When the lactarius indigo was shipped out and sold in Quebec and Ontario last summer, consumers and chefs wanted more. Jonathan Forbes, owner of a wild foods supply company, sold them easily to the public at Toronto farmers’ markets for $22 a pound. Another mushroom broker, Pascal L’Archeveque, supplied chefs in Montreal who were interested in experimenting with the indigo.

But buyers now believe this trade is under threat. The provincial government is putting together a forest management plan because it says the wood in the Torch River forest is old and in a perilous state, susceptible to wind storms, insects, disease or the forest fires that are part of the natural cycle of the local ecology. The answer: logging some of the old wood. “You can either be proactive or let Mother Nature take its course,” says Bruce Walter, a forester with the provincial Ministry of Environment. Which could be devastating, he adds, because a forest fire could burn down the whole forest in an afternoon.

A public consultation took place this month, but those involved in the mushroom business are worried. Mushrooms like the indigo sprout from underground mycelium that can disappear when soil is disturbed by the machinery used to fell trees, and chanterelles feed off the root systems of the old Jack pines in the forest. Dylan Gordon, a doctoral student at the University of Toronto, says the supply in the forest is irreplaceable. Terry, for one, has been trying to stop the logging. He estimates at least a third of the town participates in the mushroom industry. “Don’t get me wrong, I’m not a tree hugger,” he says. But if the forest is logged, “You can basically kiss it goodbye.”

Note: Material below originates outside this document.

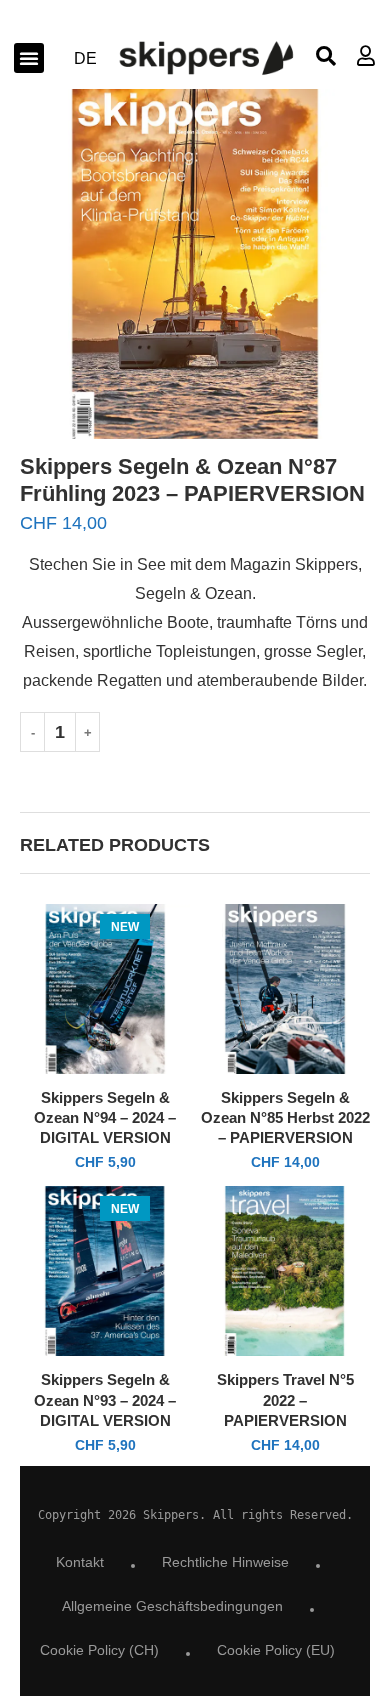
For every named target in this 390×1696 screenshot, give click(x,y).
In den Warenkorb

According to Guy Langlais, a researcher with the Quebec organization Biopterre, one hectare of wild mushrooms is worth $400 to $500 a season. The Torch River forest stretches 4,000 hectares. And the commercial value of the indigo has yet to be seen. It can be sold fresh or dried, and interest is just beginning.

“All mushrooms are great, but this one is amazing,” says Poscher, searching for the fitting superlative. “It is outstanding. Extraordinary.”